─── Verilen Metin ───

Başbakan'ı hayrete düşüren anket
Abone olYüzde 42 neden 'hayır' oyu verdi? Kaygıları anlamak isteyen Erdoğan, anket sonuçlarıyla sarsıldı.
Laik yaşamın tehdit altında olduğunu düşünen yüzde
66'lık anket sonucunu Başbakan Erdoğan'ın hayret ve şaşkınlıkla
karşıladığı ortaya çıktı. Referandumda 'hayır' oyu
veren yüzde 42'nin kaygılarını anlamak için araştırma yaptıran
Erdoğan'ı anket sonuçları hayrete düşürmüş.
Erdoğan, ayrıca gecesini gündüzüne katarak çalıştığını düşündüğü iktidara karşı yüzde 42'nin nefret duygusundan rahatsız olmuş. Erdoğan, anketi yapanlara eğitimlilerin neden AK Parti lehinde olmadığını da sordu.
TRT Haber'de dün gece Kozmik Oda programının konuğu, 70 bin kişi
ile referandum anketi yapan Pollmark'ın yöneticisi Ertan
Aydın'dı.
Rıdvan Memi'nin sorularını cevaplayan Aydın, hem anketin bütününü
hem de Başbakan Recep Tayyip Erdoğan'ın sonuçlara verdiği tepkiyi
ilk kez açıkladı. Zaman'ın internet sitesi o açıklamaları derledi.

───

Alıştırmalar:
1. Anket haberinin "Laik yaşamın tehdit" sözcüklerinden başlayıp "olmadığını da sordu." sözcükleri de dahil olmak üzere biten bölümünü kelimesi kelimesine aktarın.
2. Anket haberine göre Pollmark referandum anketini kaç kişiyle yaptı?
Bundan sonra gelen veriler metinden ayrı, bağımsız bir malzemedir.

─── Gösterilen Veriler ───

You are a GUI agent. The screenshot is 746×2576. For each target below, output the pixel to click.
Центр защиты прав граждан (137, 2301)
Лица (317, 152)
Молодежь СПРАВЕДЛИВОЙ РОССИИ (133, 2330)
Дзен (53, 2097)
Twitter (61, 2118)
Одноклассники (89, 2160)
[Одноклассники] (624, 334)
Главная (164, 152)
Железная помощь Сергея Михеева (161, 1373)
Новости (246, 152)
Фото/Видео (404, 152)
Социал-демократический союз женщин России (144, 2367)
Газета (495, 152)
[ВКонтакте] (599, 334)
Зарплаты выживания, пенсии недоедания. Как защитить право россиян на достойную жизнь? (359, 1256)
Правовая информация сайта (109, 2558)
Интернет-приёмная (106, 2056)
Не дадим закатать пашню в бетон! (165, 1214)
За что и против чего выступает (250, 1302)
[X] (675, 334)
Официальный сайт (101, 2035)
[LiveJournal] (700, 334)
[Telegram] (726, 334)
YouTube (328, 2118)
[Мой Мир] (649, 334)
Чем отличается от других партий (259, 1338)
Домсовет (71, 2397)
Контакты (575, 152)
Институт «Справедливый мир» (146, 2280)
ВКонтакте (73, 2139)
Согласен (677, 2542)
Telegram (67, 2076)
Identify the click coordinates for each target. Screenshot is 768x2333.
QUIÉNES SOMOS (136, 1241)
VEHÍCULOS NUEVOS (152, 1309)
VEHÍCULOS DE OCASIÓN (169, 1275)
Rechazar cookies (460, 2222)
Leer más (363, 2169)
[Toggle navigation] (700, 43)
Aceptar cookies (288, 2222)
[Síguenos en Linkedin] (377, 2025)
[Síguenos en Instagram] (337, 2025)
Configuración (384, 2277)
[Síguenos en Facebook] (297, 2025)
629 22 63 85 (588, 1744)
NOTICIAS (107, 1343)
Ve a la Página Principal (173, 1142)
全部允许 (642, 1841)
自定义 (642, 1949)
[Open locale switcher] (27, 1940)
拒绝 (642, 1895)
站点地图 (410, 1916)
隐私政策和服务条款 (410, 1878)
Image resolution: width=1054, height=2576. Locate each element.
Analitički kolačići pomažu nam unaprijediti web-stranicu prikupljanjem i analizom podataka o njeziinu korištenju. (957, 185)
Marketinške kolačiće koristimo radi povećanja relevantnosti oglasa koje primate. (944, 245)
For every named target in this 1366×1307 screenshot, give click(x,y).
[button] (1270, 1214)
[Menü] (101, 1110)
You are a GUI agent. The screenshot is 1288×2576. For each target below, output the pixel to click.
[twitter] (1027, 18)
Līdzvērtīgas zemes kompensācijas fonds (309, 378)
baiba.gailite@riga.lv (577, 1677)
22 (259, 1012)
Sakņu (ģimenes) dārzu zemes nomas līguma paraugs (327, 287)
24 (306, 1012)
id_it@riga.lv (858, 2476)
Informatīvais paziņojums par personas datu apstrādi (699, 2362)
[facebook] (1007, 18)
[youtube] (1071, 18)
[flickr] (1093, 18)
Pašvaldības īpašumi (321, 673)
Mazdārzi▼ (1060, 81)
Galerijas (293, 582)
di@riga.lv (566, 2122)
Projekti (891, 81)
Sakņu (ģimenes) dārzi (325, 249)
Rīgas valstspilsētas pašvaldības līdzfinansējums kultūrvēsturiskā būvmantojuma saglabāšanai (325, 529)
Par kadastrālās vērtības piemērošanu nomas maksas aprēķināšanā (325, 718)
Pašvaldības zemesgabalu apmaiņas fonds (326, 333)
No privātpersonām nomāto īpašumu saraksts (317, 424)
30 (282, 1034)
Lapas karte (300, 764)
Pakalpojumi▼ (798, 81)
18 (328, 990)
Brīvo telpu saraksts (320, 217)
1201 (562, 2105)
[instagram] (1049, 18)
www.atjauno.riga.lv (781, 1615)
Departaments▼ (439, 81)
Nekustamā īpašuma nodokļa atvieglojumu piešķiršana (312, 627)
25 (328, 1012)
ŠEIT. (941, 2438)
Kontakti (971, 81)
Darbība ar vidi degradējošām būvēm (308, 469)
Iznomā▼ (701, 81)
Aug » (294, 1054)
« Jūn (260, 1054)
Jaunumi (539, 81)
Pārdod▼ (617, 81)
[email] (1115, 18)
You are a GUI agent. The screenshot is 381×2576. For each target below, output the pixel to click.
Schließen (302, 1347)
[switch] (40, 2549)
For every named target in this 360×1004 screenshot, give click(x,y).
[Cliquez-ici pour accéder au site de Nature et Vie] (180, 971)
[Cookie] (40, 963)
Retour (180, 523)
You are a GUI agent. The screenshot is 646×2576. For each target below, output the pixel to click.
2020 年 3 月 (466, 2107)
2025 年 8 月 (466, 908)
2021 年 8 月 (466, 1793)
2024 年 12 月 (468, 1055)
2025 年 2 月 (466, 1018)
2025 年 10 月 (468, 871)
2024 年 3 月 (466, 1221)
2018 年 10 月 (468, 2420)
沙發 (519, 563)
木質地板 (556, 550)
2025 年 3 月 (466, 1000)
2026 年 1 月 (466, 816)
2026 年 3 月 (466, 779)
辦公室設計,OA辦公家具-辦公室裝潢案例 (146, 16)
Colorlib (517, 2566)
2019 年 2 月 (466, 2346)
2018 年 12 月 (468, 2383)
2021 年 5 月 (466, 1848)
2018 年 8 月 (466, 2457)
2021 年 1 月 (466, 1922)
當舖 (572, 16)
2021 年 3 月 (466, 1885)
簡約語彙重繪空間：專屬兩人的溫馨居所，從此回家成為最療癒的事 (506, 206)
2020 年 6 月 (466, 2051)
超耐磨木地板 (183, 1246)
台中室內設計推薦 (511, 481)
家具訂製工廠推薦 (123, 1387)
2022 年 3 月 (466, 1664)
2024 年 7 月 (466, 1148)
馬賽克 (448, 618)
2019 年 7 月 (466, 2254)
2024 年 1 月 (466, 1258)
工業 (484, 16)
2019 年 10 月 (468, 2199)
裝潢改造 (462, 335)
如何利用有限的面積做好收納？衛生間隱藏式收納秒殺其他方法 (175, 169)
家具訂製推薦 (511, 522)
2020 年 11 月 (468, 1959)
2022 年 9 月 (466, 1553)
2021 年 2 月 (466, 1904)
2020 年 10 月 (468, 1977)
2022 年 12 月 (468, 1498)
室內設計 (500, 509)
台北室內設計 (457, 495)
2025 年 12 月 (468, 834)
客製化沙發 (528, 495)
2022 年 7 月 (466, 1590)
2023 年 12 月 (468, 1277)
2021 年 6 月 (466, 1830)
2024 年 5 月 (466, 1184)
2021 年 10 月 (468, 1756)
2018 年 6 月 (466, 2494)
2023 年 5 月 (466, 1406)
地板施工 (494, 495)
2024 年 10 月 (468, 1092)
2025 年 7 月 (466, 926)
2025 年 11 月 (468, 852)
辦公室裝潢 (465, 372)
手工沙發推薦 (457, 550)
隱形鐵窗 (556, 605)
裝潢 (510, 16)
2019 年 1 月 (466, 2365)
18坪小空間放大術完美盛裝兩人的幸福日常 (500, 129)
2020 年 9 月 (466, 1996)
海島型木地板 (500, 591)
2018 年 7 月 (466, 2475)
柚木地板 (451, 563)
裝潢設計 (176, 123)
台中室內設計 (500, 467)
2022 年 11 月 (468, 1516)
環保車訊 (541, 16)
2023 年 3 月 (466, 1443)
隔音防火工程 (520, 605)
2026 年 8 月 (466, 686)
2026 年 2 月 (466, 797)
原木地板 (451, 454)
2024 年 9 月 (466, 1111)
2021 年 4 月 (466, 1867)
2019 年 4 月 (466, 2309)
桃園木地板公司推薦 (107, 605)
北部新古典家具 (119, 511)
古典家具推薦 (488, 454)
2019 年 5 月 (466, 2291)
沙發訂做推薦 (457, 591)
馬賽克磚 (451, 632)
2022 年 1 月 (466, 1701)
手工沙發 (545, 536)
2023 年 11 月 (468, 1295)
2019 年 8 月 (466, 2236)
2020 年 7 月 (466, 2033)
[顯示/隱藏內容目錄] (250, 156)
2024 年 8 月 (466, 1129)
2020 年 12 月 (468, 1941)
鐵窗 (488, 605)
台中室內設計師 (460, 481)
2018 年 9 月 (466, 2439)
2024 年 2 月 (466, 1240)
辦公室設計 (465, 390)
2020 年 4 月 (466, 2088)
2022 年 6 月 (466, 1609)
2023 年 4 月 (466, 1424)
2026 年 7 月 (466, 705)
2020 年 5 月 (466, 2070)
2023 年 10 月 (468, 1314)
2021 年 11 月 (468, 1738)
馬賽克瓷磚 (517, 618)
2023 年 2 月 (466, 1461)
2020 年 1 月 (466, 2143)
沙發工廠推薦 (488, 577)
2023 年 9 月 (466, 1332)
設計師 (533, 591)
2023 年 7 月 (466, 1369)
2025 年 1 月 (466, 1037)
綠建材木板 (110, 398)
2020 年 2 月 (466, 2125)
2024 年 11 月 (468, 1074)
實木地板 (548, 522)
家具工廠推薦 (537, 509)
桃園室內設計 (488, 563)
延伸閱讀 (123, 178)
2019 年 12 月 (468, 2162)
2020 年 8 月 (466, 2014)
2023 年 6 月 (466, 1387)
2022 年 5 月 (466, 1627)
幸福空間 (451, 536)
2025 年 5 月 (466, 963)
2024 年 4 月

───

Görevlere Göre Yanıtlar:
1.
Laik yaşamın tehdit altında olduğunu düşünen yüzde
66'lık anket sonucunu Başbakan Erdoğan'ın hayret ve şaşkınlıkla
karşıladığı ortaya çıktı. Referandumda 'hayır' oyu
veren yüzde 42'nin kaygılarını anlamak için araştırma yaptıran
Erdoğan'ı anket sonuçları hayrete düşürmüş.
Erdoğan, ayrıca gecesini gündüzüne katarak çalıştığını düşündüğü iktidara karşı yüzde 42'nin nefret duygusundan rahatsız olmuş. Erdoğan, anketi yapanlara eğitimlilerin neden AK Parti lehinde olmadığını da sordu.

2. 70 bin kişiyle.